Fix a graph \( G \) with adjacency matrix \( A \).

Theorem:Let \( \mathcal C \) be a pinching on \( \mathbb M_n\otimes\mathcal B(H) \) with \( \mathcal C(A\otimes 1_H)=0 \) and \( \mathcal C(D\otimes 1_H)=D\otimes 1_H \) for each diagonal matrix \( D \). Then \( \mathcal C \) arises from a quantum colouring of \( G \), in the manner described before.

Proof:Let the pinching be \( \mathcal C(x) = \sum_k P_k x P_k \) for some projections \( (P_k) \) on \( \mathbb C^n\otimes H \) with \( \sum_k P_k=1 \). As \( P_k=P_k^* \), we see that \( \mathcal C \) is completely positive, and unital as \( \sum_k P_k=1 \). If \( H \) is finite-dimensional, we compute that \[ \newcommand{\tr}{\operatorname{Tr}} \tr(\mathcal C(x)) = \sum_k \tr(P_kx_Pk) = \sum_k \tr(P_k^2x) = \tr(x), \] so \( \mathcal C \) is a quantum channel.(If \( H \) is infinite-dimensional separable, then \( \mathbb C^c\otimes H \cong H \) and we can regard \( \mathcal C \) as acting on \( \mathcal B(H) \). We can find a trace-class operator \( d \) with full support which is diagonal with respect to the orthogonal decomposition given by the \( (P_k) \). Thus \( P_kd=dP_k \) for each \( k \). Then the functional \( \phi(x) = \tr(xd) \) is faithful, and invariant, because \[ \phi(\mathcal C(x)) = \sum_k \tr(P_kxP_kd) = \sum_k \tr(x dP_k) = \tr(dx) = \phi(x). \] If \( H \) is not separable, then we can find a family of invariant functions which together are faithful, and this is sufficient for the proof of our fixed point result to still work.)
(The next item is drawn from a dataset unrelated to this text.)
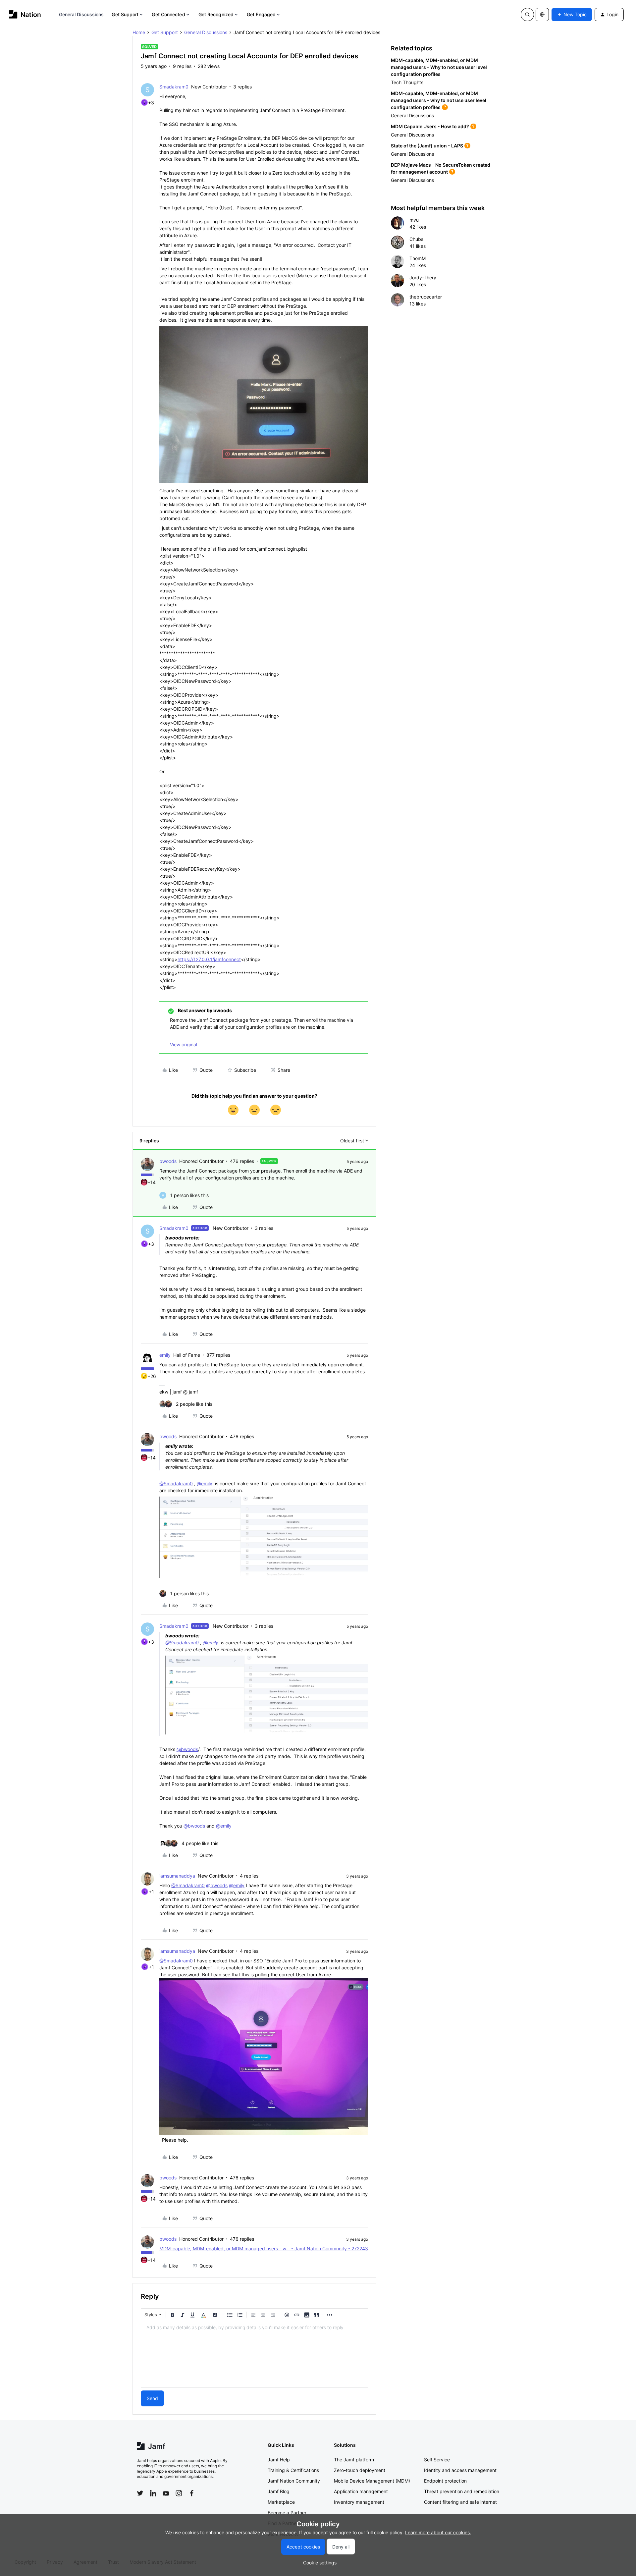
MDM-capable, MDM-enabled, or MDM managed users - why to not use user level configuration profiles (438, 100)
As \( \mathcal C \) is written in Kraus form, we conclude that each \( P_k \) commutes with the fixed points, in particular, with \( D\otimes 1_H \) for each diagonal matrix \( D \). This means that each \( P_k \) has the form \[ P_k = \sum_{v\in V} e_v e_v^* \otimes P_{v,k} \] for some projections \( (P_{v,k}) \) on \( H \). (Here recall that \( n=|V| \) so \( \mathbb C^n \) is indexed by \( V \).) Then \[ 1 = \sum_k P_k = \sum_v e_ve_v^* \otimes \sum_k P_{v,k} \] and so \( \sum_k P_{v,k}=1 \) for each \( v \).

Finally, \[ \begin{split} 0 &= \mathcal C(A\otimes 1_H) = \sum_{u,v} e_u e_u^* A e_v e_v^* \otimes \sum_k P_{u,k} P_{v,k} \\ &= \sum_{u\sim v} e_u e_v^* \otimes \sum_k P_{u,k} P_{v,k}, \end{split} \] as \( e_u^*Ae_v = A_{u,v}=1 \) only when \( u\sim v \). Choose \( u\sim v \), so we have that \( \sum_k P_{u,k} P_{v,k} = 0 \). As \( \sum_k P_{u,k} = 1 \), the projections \( (P_{u,k})_k \) are orthogonal, so given \( l \), \[ 0 = \sum_k P_{u,l} P_{u,k} P_{v,k} = P_{u,l} P_{v,l} \] which is the second condition to be a quantum colouring.

I wonder if some similar result holds for quantum graphs.